↓
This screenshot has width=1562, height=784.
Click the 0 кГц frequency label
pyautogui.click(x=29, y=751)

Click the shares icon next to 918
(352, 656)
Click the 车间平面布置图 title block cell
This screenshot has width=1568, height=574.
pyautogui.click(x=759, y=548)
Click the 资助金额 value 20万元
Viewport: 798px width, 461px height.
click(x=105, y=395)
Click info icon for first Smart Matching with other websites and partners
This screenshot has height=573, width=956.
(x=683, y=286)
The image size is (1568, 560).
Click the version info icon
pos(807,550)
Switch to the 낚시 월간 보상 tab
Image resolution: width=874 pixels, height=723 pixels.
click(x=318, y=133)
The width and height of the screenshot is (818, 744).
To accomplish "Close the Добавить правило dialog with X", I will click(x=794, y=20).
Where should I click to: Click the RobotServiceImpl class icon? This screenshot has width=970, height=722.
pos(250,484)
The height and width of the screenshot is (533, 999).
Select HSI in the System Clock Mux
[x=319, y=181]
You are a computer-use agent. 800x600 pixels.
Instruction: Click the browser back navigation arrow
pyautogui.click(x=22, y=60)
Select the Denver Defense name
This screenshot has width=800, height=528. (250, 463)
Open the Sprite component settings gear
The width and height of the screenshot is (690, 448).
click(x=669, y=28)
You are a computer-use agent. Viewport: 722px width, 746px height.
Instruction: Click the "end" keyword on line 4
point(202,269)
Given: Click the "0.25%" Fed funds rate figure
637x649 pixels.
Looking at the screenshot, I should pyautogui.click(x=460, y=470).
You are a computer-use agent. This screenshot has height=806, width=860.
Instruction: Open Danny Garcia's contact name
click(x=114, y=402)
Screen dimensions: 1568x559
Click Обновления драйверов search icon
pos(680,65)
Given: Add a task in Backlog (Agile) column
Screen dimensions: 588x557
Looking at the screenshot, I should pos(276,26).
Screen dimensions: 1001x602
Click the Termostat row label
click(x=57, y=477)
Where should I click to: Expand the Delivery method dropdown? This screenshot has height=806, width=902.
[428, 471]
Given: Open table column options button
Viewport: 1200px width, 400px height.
↑
Exercise aim →
Reproduce all the items above, swapping every occurrence of "Screen dimensions" for "Screenshot size" and leaving everything else unchanged.

The completed task →
This screenshot has width=1562, height=784.
Click the 0 кГц frequency label
pyautogui.click(x=29, y=751)

Click the shares icon next to 918
(352, 656)
Click the 车间平面布置图 title block cell
This screenshot has width=1568, height=574.
pyautogui.click(x=759, y=548)
Click the 资助金额 value 20万元
Viewport: 798px width, 461px height.
click(x=105, y=395)
Click info icon for first Smart Matching with other websites and partners
This screenshot has height=573, width=956.
(x=683, y=286)
The image size is (1568, 560).
Click the version info icon
pos(807,550)
Switch to the 낚시 월간 보상 tab
Image resolution: width=874 pixels, height=723 pixels.
click(x=318, y=133)
The width and height of the screenshot is (818, 744).
To accomplish "Close the Добавить правило dialog with X", I will click(x=794, y=20).
Where should I click to: Click the RobotServiceImpl class icon? This screenshot has width=970, height=722.
pos(250,484)
The height and width of the screenshot is (533, 999).
Select HSI in the System Clock Mux
[x=319, y=181]
You are a computer-use agent. 800x600 pixels.
Instruction: Click the browser back navigation arrow
pyautogui.click(x=22, y=60)
Select the Denver Defense name
This screenshot has width=800, height=528. (250, 463)
Open the Sprite component settings gear
The width and height of the screenshot is (690, 448).
click(x=669, y=28)
You are a computer-use agent. Viewport: 722px width, 746px height.
Instruction: Click the "end" keyword on line 4
point(202,269)
Given: Click the "0.25%" Fed funds rate figure
637x649 pixels.
Looking at the screenshot, I should pyautogui.click(x=460, y=470).
You are a computer-use agent. This screenshot has height=806, width=860.
Instruction: Open Danny Garcia's contact name
click(x=114, y=402)
Screenshot size: 1568x559
Click Обновления драйверов search icon
pos(680,65)
Given: Add a task in Backlog (Agile) column
Screenshot size: 588x557
Looking at the screenshot, I should pos(276,26).
Screenshot size: 1001x602
Click the Termostat row label
click(x=57, y=477)
Where should I click to: Expand the Delivery method dropdown? This screenshot has height=806, width=902.
[428, 471]
Given: Open table column options button
Viewport: 1200px width, 400px height.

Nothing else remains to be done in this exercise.